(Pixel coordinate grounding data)
= = = =
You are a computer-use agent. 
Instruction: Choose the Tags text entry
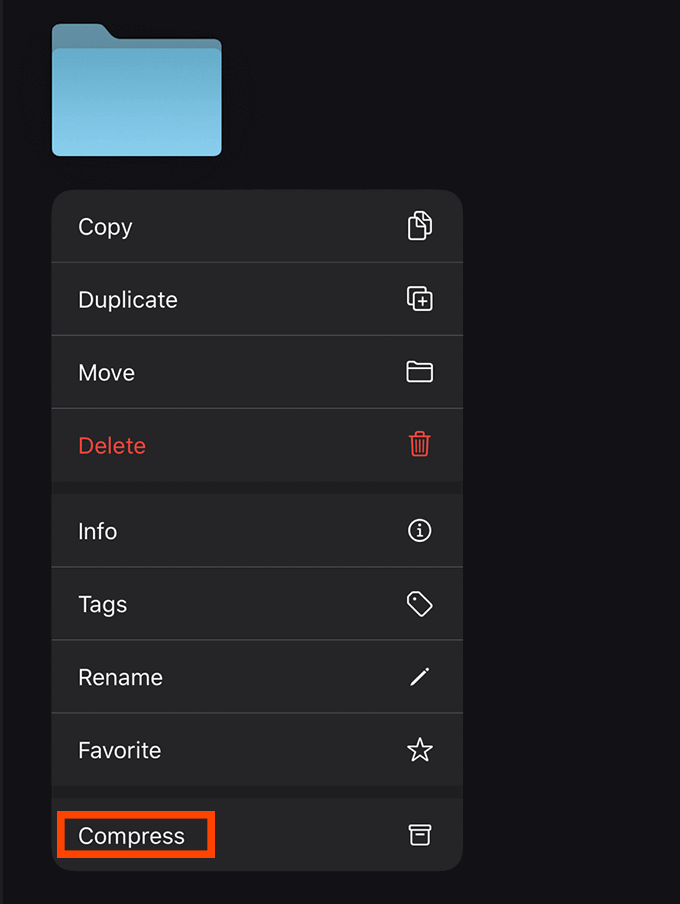click(102, 605)
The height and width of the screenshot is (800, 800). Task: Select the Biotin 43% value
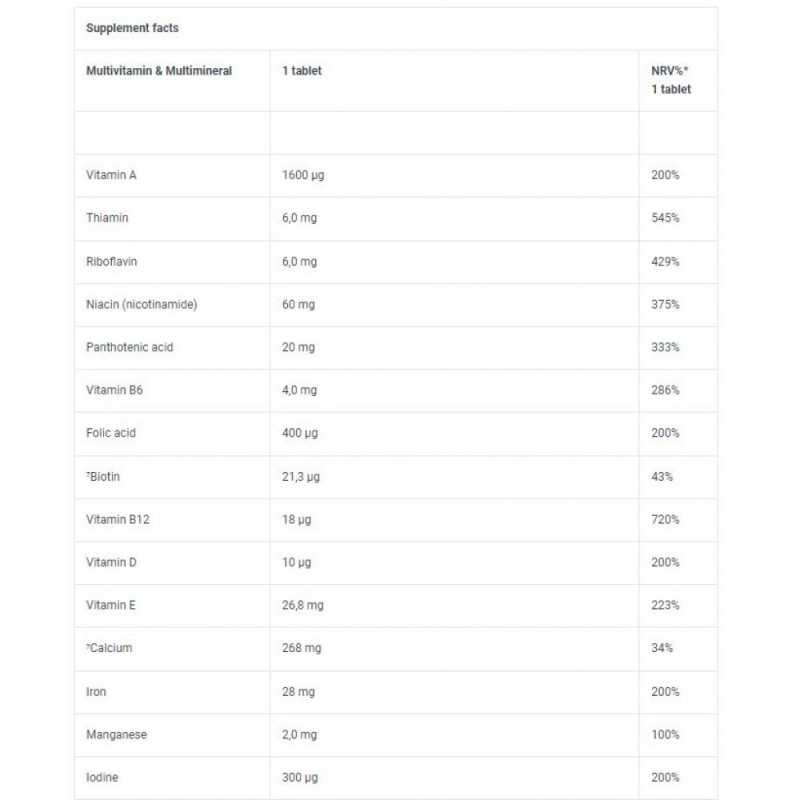tap(662, 477)
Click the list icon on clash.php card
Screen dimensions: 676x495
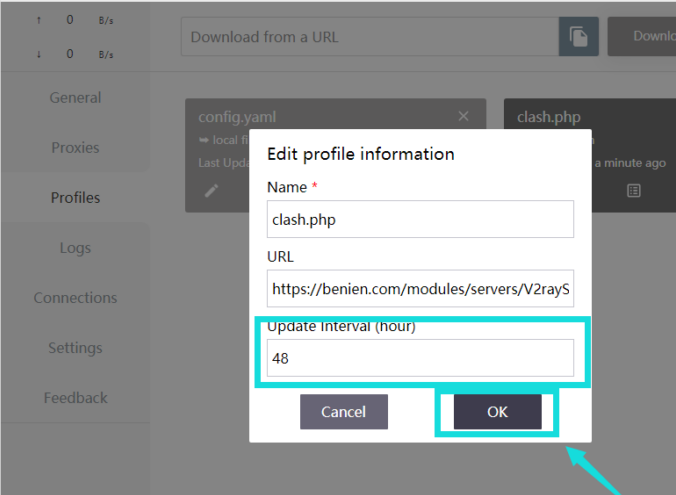633,190
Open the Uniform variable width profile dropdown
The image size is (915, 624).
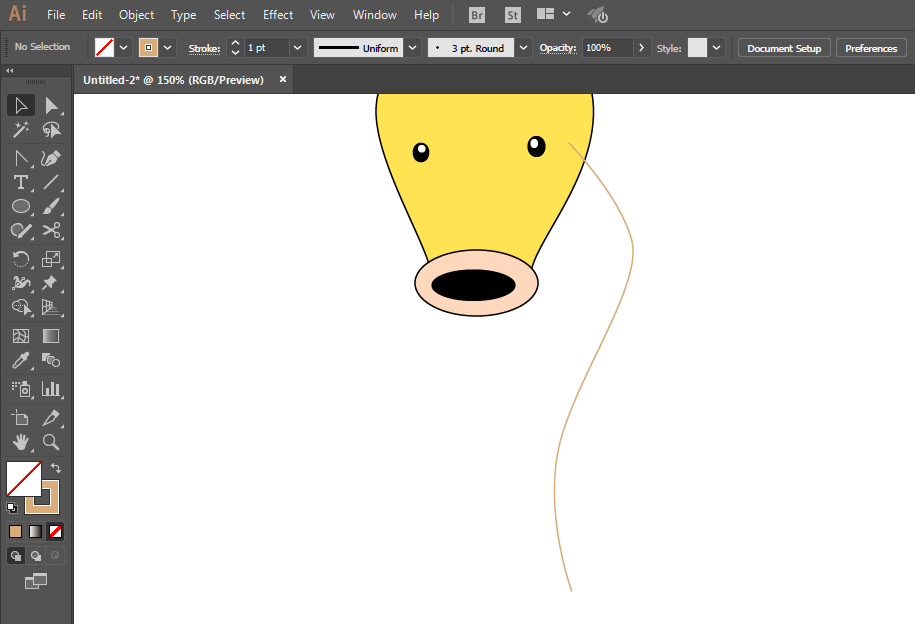click(412, 48)
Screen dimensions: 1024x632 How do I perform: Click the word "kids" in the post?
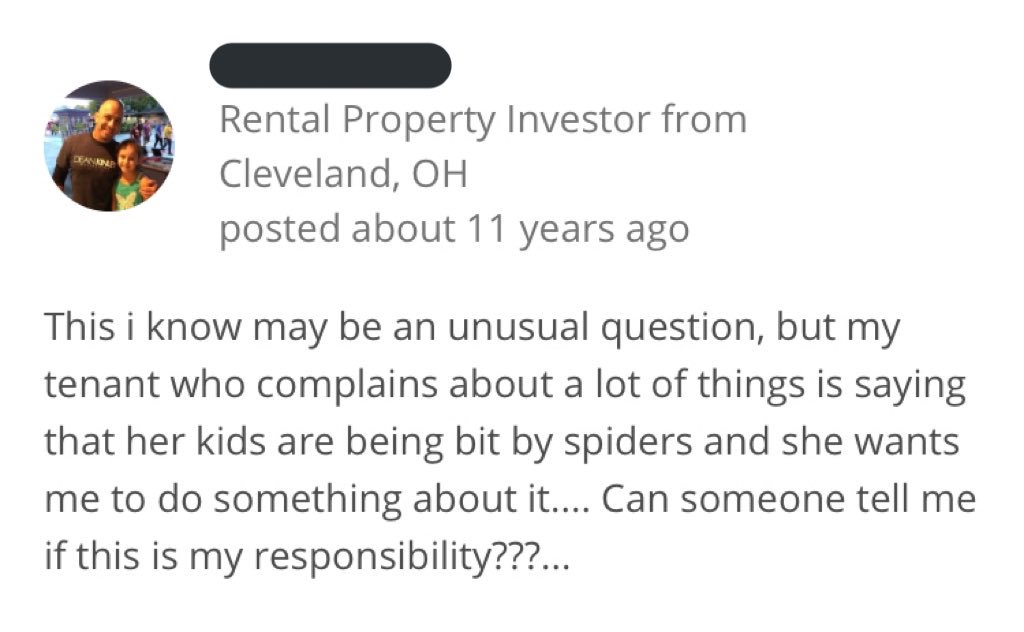click(231, 441)
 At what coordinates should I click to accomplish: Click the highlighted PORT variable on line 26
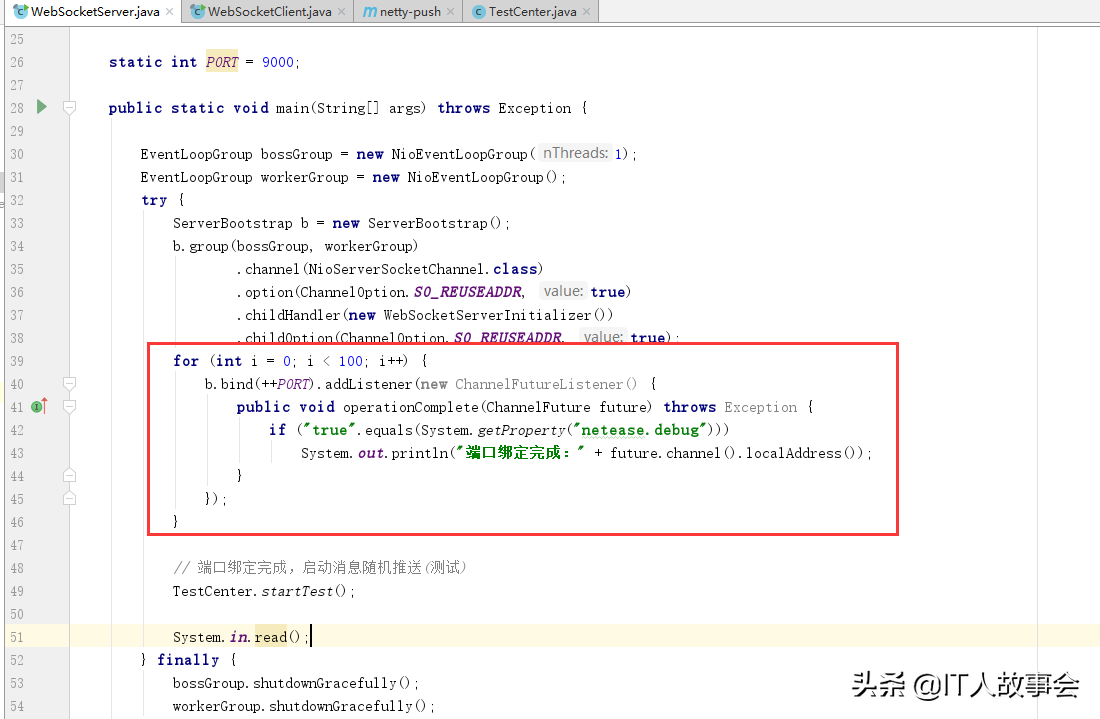click(222, 62)
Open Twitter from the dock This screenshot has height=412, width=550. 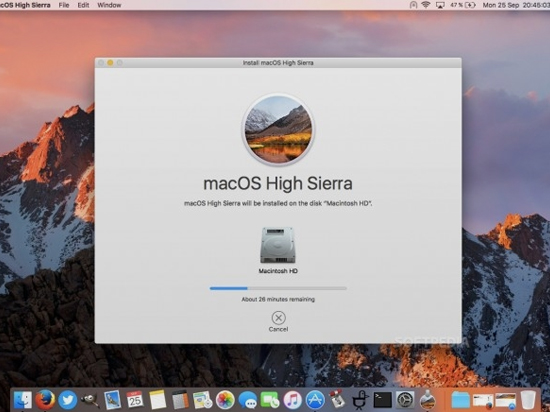coord(67,400)
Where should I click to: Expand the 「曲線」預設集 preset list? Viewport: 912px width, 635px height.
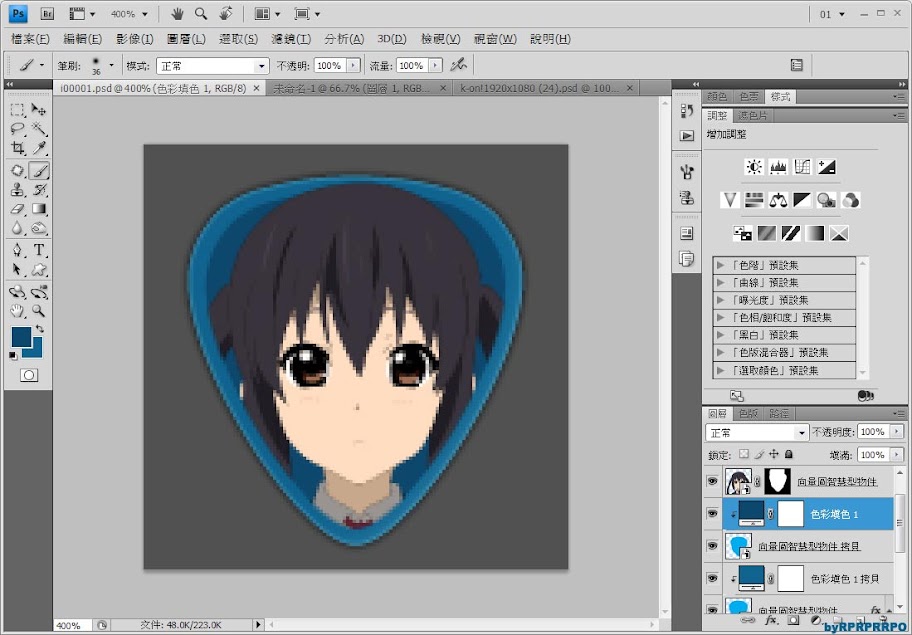(x=720, y=283)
= = = =
◆ **What you will do**
The stretch to restate runs from the line above containing "Instruction: Choose the Tags text entry" through the line containing "Open the Uniform". Copy it word for word, ends included, without pictures.

◆ **Exercise output**
Instruction: Choose the Tags text entry
click(102, 605)
The height and width of the screenshot is (800, 800). Task: Select the Biotin 43% value
tap(662, 477)
Click the list icon on clash.php card
Screen dimensions: 676x495
633,190
Open the Uniform variable width profile dropdown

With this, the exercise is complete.